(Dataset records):

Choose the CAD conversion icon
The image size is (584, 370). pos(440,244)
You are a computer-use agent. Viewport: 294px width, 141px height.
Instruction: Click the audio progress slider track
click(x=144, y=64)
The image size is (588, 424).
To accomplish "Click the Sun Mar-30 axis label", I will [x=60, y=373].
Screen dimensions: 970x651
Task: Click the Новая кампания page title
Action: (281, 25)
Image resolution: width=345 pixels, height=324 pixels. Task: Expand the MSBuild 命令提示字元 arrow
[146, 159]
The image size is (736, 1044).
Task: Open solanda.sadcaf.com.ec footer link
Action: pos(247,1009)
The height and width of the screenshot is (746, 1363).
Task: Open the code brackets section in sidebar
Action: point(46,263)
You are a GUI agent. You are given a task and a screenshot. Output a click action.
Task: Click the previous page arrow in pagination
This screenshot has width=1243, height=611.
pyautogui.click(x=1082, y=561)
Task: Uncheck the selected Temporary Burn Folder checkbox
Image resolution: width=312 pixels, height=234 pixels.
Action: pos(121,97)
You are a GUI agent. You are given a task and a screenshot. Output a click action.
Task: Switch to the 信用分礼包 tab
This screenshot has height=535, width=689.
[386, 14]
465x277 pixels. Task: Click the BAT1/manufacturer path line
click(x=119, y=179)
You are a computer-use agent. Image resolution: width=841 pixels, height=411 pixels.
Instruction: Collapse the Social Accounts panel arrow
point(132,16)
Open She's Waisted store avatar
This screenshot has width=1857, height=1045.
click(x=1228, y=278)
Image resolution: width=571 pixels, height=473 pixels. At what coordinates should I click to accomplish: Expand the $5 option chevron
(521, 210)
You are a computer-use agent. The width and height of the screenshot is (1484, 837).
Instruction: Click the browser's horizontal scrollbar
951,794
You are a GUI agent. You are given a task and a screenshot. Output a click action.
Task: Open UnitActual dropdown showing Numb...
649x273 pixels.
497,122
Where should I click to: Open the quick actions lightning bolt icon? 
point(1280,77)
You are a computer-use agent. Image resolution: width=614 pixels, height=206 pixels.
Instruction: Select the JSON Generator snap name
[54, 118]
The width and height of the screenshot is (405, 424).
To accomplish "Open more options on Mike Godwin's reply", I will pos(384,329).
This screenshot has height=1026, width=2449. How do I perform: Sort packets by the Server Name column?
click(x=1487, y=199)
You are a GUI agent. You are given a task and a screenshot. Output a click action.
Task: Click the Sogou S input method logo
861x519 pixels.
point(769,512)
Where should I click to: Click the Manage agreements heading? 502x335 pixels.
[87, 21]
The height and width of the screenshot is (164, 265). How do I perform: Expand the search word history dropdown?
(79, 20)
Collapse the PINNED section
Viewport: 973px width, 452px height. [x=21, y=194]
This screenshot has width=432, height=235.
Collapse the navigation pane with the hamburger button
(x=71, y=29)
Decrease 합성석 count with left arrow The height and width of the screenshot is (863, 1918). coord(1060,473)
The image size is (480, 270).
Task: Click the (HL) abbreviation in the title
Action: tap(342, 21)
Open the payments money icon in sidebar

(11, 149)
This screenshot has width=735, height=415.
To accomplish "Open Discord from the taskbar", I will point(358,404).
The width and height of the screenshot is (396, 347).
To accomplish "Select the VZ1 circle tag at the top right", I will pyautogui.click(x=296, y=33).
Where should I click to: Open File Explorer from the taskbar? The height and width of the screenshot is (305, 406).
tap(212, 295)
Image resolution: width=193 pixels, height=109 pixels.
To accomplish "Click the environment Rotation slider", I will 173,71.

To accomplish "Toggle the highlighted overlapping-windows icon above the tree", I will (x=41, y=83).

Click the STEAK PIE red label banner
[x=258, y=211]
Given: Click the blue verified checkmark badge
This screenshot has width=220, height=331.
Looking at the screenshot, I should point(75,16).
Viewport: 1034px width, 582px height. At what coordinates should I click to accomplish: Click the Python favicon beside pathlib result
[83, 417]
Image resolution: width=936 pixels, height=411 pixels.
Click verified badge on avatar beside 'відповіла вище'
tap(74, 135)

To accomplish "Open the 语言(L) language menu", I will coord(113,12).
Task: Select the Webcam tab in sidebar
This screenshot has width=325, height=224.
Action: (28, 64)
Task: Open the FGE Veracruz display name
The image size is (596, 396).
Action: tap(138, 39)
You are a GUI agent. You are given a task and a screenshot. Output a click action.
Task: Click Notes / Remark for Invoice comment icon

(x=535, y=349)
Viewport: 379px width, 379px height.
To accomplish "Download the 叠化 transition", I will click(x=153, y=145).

(YOUR OBJECTIVE):
Find every line in the rows above that contains the word "what", matching case exactly, and copy each of those lines.

(RESULT FOR THIS TASK):
Image resolution: width=571 pixels, height=473 pixels. At what coordinates should I click to accomplish: Expand the $5 option chevron
Viewport: 1034px width, 582px height. At what coordinates should I click to accomplish: Click the Python favicon beside pathlib result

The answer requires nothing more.